肺癌は、「非扁平上皮癌」「扁平上皮癌」「小細胞肺癌」に大別され、非扁平上皮癌はさらに「腺癌」「大細胞癌」に分けられます。 非扁平上皮癌は喫煙者に多く、腺癌は肺癌全体の約50%、大細胞癌は約5%を占めています。 扁平上皮癌と小細胞癌は喫煙者に多く、扁平上皮癌が全体の30%、小細胞肺癌は約15%を占めます。 こうした肺癌のタイプによっても、抗癌剤の選択は異なります。


■非扁平上皮癌の治療

遺伝子変異があれば、分子標的薬の使用が可能

非扁平上皮癌の場合、特定の遺伝子変異のある人とない人がいます。現在わかっているのは、「EGFR(上皮成長因子受容体)」 というたんぱく質を作る遺伝子に変異がある場合と、「EML」「ALK」という遺伝子が融合して 「EML4-ALK融合遺伝子」が生じている場合です。これらは通常、どちらか一方があるか、どちらもないかで、 両方がある人はほぼいません。こうした遺伝子変異の有無により、分子標的薬が選択されます。

▼EGFRの遺伝子変異がある場合
分子標的薬の「ゲフィニチブ」「エルロニチブ」が用いられます。 どちらも内服薬で、効果が見られる限り継続して服用します。効果が見られなくなってきた場合や、 患者さんが副作用に耐えられないという場合は、従来の抗癌剤に切り替えます。

▼EML4-ALK融合遺伝子がある場合
「クリゾニチフ」という分子標的薬が選択されます。
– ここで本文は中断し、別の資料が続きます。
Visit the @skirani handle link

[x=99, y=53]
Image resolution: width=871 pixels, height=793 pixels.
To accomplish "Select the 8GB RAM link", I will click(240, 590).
この薬も内服薬で、効果が高いと考えられています。 効果が見られる限り服用を継続しますが、効果が見られなくなってきたり、患者さんが副作用に耐えられないという場合は、 従来の抗癌剤に変更します。

▼遺伝子変異がない、不明の場合
前述のどちらにも遺伝子変異がない、あるいは変異の有無がわからないといった場合は従来の抗癌剤を用いて治療します。

●従来の抗癌剤の用いられ方

従来の抗癌剤にはさまざまな種類がありますが、肺癌の治療の中心になるのは「プラチナ製剤」です。 プラチナ製剤と、それ以外の抗癌剤の中から1個を選んで組み合わせ、2剤併用での治療が行われます。 最近は特に「ペメトレキセド」という抗癌剤を、プラチナ製剤に組み合わせることが多くなってきています。 主に非扁平上皮癌の治療に用いられます。

●より効果的な方法もある

さらに効果を高めるために、「ベバシズマブ」という分子標的薬を加えて用いる場合もあります。 ベバシズマブには、癌細胞が成長するのに必要な新しい血管ができるのを妨げる作用があり、 「血管新生阻害薬」とも呼ばれています。 従来の抗癌剤は、点滴で投与されます。月1回の治療を4~6ヵ月間繰り返し行い、その後は治療を休むのが一般的です。 しかし、最近は治療を休まず、その間にペメトレキセドやベバシズマブを単独で用い続ける、「維持療法」 も行われるようになってきました。
こうした治療の効果が見られなくなった場合、まだ用いていないほかの種類の抗癌剤を1剤選び、単独で使用します。


■扁平上皮癌などの治療

従来の抗癌剤を2剤併用するのが基本

それぞれ次のような治療が行われます。

▼扁平上皮癌の場合
プラチナ製剤が中心に用いられ、それ以外の抗癌剤を1剤選んで併用します。 多くは、「ゲムシタビン」「ドセタキセル」「バクリタキセル」のいずれかを併用します。

▼小細胞肺癌の場合
プラチナ製剤を中心に、「エトボンド」「イリノテカン」を併用するのが一般的です。